* Exercise goal *
Each line from the opening of the records that follow to the line with "Given: Click the 'Uncheck" needs to be written out exactly. Add nothing.

Provided data: Begin

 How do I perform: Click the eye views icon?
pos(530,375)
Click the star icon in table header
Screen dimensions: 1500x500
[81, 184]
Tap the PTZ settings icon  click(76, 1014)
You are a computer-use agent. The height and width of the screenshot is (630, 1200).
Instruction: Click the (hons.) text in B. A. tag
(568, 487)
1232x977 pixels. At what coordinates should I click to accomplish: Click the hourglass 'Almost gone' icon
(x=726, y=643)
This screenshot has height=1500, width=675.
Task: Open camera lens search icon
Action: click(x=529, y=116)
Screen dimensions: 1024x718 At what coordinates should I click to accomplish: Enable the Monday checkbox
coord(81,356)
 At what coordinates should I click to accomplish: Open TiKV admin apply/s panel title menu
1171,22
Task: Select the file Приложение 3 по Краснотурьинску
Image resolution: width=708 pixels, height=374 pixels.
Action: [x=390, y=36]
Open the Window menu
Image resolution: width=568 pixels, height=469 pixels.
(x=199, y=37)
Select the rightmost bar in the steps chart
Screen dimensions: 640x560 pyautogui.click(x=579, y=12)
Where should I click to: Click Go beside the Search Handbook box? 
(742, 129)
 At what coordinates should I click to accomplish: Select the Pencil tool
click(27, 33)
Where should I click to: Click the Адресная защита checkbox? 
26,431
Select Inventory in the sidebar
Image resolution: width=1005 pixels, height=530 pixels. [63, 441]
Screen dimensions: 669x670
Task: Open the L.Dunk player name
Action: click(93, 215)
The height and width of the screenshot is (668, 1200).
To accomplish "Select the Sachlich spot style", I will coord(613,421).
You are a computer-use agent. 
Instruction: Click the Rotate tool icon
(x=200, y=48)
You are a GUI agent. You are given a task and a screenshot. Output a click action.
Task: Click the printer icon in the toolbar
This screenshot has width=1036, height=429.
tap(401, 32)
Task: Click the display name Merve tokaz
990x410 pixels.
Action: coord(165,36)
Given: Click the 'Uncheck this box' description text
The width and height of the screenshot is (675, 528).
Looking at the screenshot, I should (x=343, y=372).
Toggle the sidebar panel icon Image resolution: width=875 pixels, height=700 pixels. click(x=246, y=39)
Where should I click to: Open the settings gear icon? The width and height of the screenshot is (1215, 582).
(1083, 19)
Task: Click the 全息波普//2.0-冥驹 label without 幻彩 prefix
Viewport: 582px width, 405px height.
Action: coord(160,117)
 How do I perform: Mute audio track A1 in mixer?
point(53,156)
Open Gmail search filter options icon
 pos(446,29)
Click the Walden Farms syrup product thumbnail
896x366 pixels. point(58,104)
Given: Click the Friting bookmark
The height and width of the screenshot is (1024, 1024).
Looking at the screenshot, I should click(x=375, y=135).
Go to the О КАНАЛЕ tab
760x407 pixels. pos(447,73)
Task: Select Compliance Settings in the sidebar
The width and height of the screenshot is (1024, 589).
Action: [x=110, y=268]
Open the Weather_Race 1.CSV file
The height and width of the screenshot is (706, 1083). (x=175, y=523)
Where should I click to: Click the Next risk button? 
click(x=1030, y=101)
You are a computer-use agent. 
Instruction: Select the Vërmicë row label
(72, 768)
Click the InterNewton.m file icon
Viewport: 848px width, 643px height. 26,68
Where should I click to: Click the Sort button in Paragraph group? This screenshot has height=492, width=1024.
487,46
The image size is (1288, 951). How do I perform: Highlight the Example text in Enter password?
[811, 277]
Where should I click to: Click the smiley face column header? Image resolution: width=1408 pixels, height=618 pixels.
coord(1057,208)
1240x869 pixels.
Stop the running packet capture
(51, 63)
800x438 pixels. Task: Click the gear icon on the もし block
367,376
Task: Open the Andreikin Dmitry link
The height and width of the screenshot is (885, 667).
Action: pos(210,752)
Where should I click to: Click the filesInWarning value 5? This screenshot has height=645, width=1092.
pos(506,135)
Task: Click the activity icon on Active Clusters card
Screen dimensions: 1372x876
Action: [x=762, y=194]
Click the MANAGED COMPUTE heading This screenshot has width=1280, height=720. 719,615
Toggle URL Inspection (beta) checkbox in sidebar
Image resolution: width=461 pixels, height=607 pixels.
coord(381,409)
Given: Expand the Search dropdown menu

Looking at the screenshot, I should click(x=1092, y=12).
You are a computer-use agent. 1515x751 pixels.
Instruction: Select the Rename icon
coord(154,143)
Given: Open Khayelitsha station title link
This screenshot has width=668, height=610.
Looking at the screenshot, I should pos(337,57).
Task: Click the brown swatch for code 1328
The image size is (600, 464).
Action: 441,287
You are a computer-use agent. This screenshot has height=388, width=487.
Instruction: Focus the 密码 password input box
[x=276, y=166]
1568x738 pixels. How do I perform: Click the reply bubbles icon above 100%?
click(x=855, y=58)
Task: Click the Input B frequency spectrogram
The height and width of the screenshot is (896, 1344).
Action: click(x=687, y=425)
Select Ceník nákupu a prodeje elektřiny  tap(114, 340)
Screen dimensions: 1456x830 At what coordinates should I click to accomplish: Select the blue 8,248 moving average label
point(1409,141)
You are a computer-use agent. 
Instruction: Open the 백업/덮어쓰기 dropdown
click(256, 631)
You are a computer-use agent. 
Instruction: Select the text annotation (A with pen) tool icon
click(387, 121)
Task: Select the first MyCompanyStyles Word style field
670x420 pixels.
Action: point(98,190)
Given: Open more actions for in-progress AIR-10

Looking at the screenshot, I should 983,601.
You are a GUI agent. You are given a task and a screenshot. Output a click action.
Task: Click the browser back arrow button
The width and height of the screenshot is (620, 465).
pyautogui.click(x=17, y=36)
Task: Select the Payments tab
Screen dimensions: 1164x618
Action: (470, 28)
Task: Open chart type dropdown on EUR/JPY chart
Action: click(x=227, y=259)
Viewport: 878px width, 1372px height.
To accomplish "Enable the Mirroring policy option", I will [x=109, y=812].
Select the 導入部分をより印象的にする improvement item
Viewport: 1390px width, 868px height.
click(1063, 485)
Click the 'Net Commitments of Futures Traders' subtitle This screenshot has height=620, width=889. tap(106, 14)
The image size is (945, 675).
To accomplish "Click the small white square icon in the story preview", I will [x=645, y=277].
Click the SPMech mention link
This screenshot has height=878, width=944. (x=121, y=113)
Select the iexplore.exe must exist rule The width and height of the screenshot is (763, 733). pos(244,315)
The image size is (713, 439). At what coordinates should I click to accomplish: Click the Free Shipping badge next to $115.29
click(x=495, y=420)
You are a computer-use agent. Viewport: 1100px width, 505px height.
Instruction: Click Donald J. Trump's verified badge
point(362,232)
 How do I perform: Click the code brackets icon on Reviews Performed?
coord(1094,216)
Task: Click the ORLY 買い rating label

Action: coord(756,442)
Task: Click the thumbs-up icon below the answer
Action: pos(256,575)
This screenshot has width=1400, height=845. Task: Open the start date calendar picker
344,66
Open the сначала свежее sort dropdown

Provided data: End

* Solution to the problem *
 How do I perform: Click the eye views icon?
pos(530,375)
Click the star icon in table header
Screen dimensions: 1500x500
[81, 184]
Tap the PTZ settings icon  click(76, 1014)
You are a computer-use agent. The height and width of the screenshot is (630, 1200).
Instruction: Click the (hons.) text in B. A. tag
(568, 487)
1232x977 pixels. At what coordinates should I click to accomplish: Click the hourglass 'Almost gone' icon
(x=726, y=643)
This screenshot has height=1500, width=675.
Task: Open camera lens search icon
Action: click(x=529, y=116)
Screen dimensions: 1024x718 At what coordinates should I click to accomplish: Enable the Monday checkbox
coord(81,356)
 At what coordinates should I click to accomplish: Open TiKV admin apply/s panel title menu
1171,22
Task: Select the file Приложение 3 по Краснотурьинску
Image resolution: width=708 pixels, height=374 pixels.
Action: [x=390, y=36]
Open the Window menu
Image resolution: width=568 pixels, height=469 pixels.
(x=199, y=37)
Select the rightmost bar in the steps chart
Screen dimensions: 640x560 pyautogui.click(x=579, y=12)
Where should I click to: Click Go beside the Search Handbook box? 
(742, 129)
 At what coordinates should I click to accomplish: Select the Pencil tool
click(27, 33)
Where should I click to: Click the Адресная защита checkbox? 
26,431
Select Inventory in the sidebar
Image resolution: width=1005 pixels, height=530 pixels. [63, 441]
Screen dimensions: 669x670
Task: Open the L.Dunk player name
Action: click(93, 215)
The height and width of the screenshot is (668, 1200).
To accomplish "Select the Sachlich spot style", I will coord(613,421).
You are a computer-use agent. 
Instruction: Click the Rotate tool icon
(x=200, y=48)
You are a GUI agent. You are given a task and a screenshot. Output a click action.
Task: Click the printer icon in the toolbar
This screenshot has width=1036, height=429.
tap(401, 32)
Task: Click the display name Merve tokaz
990x410 pixels.
Action: coord(165,36)
Given: Click the 'Uncheck this box' description text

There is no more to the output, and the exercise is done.